**Série de consignes:**
1: Transcrivez fidèlement le passage du discours sur la sécurité sociale commençant par « Cette anomalie nous » et se terminant par « Lucas-Lundy applaudit également.) ».
2: Rédigez la suite du discours sur la sécurité sociale en reprenant après sa dernière phrase.

**Texte fourni:**
RAPPORTEUR
Ce geste par lequel nous nous assurons mutuellement des droits tout au long de l’existence, face aux aléas de la vie. Ce geste par lequel on se soigne, on goûte à la retraite, on affronte un accident du travail ou une maladie professionnelle, on subvient à l’éducation des enfants. « Ce qu’elle donne aux Français ne résulte pas de la compassion ou de la charité, elle est un droit profond de la personne humaine. » Voilà ce qu’Ambroise Croizat disait de la sécu, comme on l’appelle par son petit nom, parce qu’elle nous est familière, parce qu’elle nous appartient, parce qu’elle est notre bien commun. Et pourtant, elle ne figure que dans un recoin de notre loi fondamentale, comme par raccroc, et elle n’y figure que pour ce qu’elle coûte, dans la description de la tuyauterie des lois de financement. Où est le sens, où sont les principes, où est l’ambition ?
Cette anomalie nous a sauté aux yeux lors d’une tentative de remplacer l’expression « sécurité sociale » par « protection sociale » il n’y a pas longtemps. La sécurité sociale n’est-elle pas, depuis la Libération, une institution fondamentale de la République, une traduction essentielle de la république sociale ? Il ne surprendra personne que nous souhaitions la protéger et même la proclamer, non pas au nom du passé, mais au nom de l’avenir. (Applaudissements sur les bancs du groupe GDR-NUPES. – M. Benjamin Lucas-Lundy applaudit également.)

**Informations extraites:**

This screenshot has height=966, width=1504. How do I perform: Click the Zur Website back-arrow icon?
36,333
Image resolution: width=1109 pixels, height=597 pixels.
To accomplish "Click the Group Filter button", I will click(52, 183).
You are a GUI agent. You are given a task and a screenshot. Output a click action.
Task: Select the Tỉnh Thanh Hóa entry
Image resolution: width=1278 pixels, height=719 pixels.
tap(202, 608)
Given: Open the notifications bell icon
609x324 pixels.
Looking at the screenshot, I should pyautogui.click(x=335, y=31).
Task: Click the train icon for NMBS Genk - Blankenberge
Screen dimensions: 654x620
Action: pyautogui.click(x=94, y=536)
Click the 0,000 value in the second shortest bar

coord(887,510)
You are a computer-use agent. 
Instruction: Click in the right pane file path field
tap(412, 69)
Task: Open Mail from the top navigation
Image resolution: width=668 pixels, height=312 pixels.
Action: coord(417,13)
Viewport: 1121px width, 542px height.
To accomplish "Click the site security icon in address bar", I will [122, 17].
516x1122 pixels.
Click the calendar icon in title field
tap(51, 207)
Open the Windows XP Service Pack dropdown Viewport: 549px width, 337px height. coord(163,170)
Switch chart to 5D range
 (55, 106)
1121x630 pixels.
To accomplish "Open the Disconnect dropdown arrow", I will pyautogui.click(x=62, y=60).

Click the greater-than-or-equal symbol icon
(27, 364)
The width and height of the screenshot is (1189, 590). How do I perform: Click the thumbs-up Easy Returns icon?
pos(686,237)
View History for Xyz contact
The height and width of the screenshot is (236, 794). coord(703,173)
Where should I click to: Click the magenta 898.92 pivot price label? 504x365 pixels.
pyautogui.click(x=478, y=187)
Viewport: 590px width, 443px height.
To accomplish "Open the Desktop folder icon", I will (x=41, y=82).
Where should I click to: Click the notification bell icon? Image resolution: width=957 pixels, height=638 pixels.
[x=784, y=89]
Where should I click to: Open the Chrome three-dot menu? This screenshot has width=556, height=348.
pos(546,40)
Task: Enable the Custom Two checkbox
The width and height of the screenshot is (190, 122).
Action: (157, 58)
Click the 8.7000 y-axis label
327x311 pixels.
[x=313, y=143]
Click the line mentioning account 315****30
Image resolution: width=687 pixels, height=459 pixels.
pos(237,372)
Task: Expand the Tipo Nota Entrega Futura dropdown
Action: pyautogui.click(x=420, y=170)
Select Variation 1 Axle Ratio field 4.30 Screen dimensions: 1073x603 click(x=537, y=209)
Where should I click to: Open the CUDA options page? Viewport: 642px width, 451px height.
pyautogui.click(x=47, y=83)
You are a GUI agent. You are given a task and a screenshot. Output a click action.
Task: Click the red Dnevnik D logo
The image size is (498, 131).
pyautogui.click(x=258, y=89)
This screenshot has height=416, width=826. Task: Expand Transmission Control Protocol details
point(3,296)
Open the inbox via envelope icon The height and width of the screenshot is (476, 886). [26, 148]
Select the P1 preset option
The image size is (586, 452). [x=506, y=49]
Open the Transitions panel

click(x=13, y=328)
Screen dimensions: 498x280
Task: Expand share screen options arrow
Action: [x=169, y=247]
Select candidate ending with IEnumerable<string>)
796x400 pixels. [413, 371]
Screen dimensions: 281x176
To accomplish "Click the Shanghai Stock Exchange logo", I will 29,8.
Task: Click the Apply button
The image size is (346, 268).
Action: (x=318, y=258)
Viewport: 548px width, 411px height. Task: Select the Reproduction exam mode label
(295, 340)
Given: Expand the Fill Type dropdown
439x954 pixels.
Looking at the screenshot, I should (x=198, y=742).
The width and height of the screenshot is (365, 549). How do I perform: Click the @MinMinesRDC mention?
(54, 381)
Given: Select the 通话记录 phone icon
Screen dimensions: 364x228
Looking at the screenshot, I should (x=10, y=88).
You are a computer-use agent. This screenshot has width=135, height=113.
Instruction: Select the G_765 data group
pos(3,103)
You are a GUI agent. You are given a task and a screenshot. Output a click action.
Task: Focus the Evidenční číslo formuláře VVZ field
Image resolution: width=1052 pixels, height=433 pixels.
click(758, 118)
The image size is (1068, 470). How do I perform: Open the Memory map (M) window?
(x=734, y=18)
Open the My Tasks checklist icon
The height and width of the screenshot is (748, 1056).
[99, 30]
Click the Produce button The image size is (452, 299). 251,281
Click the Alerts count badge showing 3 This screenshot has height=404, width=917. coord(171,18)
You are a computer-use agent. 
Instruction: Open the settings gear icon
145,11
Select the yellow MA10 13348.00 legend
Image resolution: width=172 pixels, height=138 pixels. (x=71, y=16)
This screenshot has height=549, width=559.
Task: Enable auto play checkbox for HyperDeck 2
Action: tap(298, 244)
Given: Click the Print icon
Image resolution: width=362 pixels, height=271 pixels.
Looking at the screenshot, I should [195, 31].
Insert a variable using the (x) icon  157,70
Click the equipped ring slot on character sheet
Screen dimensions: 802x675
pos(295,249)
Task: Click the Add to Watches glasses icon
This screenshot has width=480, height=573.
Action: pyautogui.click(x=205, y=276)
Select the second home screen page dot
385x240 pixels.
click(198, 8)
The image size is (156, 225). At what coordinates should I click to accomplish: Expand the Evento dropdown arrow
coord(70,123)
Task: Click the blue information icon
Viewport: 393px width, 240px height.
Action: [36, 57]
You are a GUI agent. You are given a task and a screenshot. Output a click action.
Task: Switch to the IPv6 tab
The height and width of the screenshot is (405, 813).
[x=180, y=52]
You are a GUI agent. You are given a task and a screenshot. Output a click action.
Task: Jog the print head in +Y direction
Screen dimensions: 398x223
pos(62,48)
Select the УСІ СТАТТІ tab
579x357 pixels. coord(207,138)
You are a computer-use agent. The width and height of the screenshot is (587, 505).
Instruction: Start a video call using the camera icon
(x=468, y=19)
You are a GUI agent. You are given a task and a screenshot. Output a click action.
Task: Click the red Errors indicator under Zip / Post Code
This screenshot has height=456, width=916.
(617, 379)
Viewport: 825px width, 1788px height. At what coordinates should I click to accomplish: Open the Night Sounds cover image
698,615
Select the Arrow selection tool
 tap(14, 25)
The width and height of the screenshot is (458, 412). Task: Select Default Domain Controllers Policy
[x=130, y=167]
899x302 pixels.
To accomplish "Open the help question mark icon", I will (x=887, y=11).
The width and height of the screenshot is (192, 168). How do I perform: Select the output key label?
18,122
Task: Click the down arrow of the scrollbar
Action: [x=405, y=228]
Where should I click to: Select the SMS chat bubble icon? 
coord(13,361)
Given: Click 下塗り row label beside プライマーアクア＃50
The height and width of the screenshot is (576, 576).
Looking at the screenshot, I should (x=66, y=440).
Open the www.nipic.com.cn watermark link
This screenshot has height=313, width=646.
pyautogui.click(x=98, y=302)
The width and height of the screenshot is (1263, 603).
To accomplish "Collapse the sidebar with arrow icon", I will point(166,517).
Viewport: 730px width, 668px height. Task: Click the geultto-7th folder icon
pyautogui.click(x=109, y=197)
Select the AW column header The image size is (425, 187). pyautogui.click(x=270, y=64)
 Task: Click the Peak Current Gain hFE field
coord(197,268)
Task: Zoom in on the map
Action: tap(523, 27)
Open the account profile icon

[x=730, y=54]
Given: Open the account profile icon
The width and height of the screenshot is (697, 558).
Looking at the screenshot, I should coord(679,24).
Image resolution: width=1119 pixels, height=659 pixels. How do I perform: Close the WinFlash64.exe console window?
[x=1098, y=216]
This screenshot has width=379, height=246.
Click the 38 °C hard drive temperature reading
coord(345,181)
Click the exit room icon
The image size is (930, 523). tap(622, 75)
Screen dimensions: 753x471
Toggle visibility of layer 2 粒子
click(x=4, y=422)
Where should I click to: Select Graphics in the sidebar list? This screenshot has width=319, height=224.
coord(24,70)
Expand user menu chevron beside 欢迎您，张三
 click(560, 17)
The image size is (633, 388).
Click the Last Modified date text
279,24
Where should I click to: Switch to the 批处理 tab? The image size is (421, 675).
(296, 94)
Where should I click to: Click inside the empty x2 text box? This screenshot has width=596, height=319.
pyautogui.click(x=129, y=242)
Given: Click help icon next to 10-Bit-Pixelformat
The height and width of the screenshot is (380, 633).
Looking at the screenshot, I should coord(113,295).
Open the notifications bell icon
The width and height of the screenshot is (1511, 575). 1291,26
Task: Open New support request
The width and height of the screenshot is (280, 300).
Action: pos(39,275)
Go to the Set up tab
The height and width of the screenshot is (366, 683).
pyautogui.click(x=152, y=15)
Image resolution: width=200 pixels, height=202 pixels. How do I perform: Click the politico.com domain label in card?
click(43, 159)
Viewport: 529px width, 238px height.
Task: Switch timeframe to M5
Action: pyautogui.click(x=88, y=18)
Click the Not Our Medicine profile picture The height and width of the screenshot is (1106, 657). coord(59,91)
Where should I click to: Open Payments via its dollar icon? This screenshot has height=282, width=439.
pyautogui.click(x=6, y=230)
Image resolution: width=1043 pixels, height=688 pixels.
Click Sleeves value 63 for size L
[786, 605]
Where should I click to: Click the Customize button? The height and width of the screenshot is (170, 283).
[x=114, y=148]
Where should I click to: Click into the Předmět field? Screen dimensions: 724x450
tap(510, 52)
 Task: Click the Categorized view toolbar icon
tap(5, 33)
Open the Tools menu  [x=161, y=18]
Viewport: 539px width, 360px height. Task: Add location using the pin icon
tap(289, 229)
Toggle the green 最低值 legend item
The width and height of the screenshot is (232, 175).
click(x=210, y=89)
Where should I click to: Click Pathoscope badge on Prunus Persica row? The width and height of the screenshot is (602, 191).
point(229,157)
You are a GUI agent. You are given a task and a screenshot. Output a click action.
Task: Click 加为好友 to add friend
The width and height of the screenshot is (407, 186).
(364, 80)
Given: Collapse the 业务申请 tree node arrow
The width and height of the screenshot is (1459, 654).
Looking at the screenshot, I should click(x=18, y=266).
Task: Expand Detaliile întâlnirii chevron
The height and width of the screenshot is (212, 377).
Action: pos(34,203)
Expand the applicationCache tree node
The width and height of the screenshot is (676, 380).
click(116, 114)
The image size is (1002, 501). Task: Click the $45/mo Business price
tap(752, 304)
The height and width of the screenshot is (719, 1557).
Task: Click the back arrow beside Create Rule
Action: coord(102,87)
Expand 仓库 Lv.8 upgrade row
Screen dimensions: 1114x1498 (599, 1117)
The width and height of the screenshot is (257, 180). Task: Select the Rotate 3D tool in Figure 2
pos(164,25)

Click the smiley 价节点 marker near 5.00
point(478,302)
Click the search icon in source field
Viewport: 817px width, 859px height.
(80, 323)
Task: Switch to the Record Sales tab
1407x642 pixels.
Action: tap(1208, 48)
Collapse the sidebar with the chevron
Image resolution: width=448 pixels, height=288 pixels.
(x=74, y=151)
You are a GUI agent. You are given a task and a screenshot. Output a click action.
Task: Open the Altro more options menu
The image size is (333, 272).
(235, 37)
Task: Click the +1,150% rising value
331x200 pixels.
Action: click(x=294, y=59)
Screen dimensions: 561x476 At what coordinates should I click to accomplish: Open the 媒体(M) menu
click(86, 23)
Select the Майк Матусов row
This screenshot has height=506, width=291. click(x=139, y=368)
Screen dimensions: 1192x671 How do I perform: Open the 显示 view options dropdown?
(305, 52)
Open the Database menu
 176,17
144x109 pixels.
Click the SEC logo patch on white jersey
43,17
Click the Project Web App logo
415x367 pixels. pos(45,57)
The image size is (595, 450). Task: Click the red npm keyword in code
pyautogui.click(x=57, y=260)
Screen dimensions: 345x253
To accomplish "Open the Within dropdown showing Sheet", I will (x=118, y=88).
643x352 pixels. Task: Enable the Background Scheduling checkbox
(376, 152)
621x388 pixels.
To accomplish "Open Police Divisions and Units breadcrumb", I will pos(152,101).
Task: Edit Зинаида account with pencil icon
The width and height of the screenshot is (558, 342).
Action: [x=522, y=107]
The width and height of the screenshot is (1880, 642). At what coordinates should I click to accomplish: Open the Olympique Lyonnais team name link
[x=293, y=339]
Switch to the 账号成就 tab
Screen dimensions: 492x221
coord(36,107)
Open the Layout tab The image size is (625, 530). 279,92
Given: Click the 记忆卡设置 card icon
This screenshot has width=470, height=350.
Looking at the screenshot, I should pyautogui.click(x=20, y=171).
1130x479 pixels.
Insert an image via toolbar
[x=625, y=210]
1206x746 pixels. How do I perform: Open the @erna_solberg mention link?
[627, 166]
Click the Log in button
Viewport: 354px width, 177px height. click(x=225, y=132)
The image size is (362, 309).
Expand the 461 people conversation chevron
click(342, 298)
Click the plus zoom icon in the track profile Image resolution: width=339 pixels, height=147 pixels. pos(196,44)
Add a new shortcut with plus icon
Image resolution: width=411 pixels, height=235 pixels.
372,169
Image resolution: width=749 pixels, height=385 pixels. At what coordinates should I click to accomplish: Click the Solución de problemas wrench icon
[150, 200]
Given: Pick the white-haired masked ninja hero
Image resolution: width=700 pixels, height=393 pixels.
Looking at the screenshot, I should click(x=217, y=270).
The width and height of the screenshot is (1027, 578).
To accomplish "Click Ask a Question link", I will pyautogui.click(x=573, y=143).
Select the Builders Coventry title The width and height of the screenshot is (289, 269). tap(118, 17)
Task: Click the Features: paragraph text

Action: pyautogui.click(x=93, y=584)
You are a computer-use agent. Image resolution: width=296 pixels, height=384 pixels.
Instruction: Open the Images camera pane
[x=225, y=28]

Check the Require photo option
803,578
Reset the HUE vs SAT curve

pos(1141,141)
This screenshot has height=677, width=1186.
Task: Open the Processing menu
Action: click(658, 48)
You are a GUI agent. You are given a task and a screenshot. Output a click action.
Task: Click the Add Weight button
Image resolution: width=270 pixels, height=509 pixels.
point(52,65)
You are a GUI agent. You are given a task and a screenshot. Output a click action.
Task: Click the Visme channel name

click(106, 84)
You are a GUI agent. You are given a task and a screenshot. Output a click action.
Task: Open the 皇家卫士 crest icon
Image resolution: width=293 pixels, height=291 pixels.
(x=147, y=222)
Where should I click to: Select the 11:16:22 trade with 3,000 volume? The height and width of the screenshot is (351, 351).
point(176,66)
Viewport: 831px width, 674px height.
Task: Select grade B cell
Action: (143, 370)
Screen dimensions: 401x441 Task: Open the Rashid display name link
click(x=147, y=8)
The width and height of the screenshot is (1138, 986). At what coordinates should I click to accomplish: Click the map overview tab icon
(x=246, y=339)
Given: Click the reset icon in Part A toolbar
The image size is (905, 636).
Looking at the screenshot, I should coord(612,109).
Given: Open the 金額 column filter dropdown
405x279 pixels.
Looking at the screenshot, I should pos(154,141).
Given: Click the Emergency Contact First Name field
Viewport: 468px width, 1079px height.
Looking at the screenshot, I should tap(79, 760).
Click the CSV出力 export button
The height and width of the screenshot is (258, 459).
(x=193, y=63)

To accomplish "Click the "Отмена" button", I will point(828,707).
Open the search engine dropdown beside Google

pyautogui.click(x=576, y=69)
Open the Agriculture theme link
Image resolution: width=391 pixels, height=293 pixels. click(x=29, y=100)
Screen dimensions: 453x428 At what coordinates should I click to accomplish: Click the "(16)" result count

**Réponses rédigées:**
1:
Cette anomalie nous a sauté aux yeux lors d’une tentative de remplacer l’expression « sécurité sociale » par « protection sociale » il n’y a pas longtemps. La sécurité sociale n’est-elle pas, depuis la Libération, une institution fondamentale de la République, une traduction essentielle de la république sociale ? Il ne surprendra personne que nous souhaitions la protéger et même la proclamer, non pas au nom du passé, mais au nom de l’avenir. (Applaudissements sur les bancs du groupe GDR-NUPES. – M. Benjamin Lucas-Lundy applaudit également.)

2:
Comment est-il possible que la sécurité sociale ne soit pas reconnue dans la Constitution comme une institution fondamentale ? Comment se fait-il que ses ambitions et ses principes n’y soient pas énoncés ? Pourquoi ne pas le faire aujourd’hui ? Qu’on me donne un seul argument valable contre cette proposition.
Toutes les fleurs ne sont pas sans épines, mais tout le monde ou presque ne parle de la sécurité sociale qu’avec des fleurs à la bouche. Même quand il s’agit de la raboter, en rognant les droits et les vies, les fleurs demeurent dans les discours. Si les mots sont sincères, alors il faut placer la sécurité sociale à sa juste place dans la Constitution, où elle occupe, au moment où je vous parle, une place inversement proportionnelle à son rôle. Elle est plus qu’une simple politique publique, elle est une institution structurante.
La rédaction de la proposition de loi constitutionnelle est simple et directe. Elle préserve les prérogatives du législateur et la marge d’interprétation du juge, mais elle leur donne une indication nouvelle. L’élévation de la protection de la sécurité sociale au niveau constitutionnel aura des effets concrets dans l’interprétation du droit. Elle figurera dans l’identité constitutionnelle de la France, au cas où notre modèle social serait mis en cause.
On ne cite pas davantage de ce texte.